Top of SOURCE RECORDS
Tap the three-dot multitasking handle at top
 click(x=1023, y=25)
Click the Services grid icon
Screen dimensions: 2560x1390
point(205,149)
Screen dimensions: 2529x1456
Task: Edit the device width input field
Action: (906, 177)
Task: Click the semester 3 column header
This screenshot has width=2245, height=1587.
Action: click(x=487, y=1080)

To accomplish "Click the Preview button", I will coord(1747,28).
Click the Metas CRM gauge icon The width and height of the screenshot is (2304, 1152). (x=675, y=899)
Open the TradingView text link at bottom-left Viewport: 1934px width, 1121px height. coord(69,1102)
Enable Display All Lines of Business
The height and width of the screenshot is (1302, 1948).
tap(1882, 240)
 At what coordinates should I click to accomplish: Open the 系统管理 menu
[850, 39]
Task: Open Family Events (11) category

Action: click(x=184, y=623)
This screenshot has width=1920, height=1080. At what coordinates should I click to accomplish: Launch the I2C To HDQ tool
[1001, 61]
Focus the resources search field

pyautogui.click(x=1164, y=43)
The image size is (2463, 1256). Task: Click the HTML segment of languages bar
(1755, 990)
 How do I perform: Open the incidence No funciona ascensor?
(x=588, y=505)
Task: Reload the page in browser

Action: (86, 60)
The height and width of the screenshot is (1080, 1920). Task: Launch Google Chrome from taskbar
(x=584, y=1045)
Bottom of SOURCE RECORDS
Leave out every line ahead of the one containing "Task: Reload the page in browser" and print the rest of the listing exactly.

Task: Reload the page in browser

Action: (86, 60)
The height and width of the screenshot is (1080, 1920). Task: Launch Google Chrome from taskbar
(x=584, y=1045)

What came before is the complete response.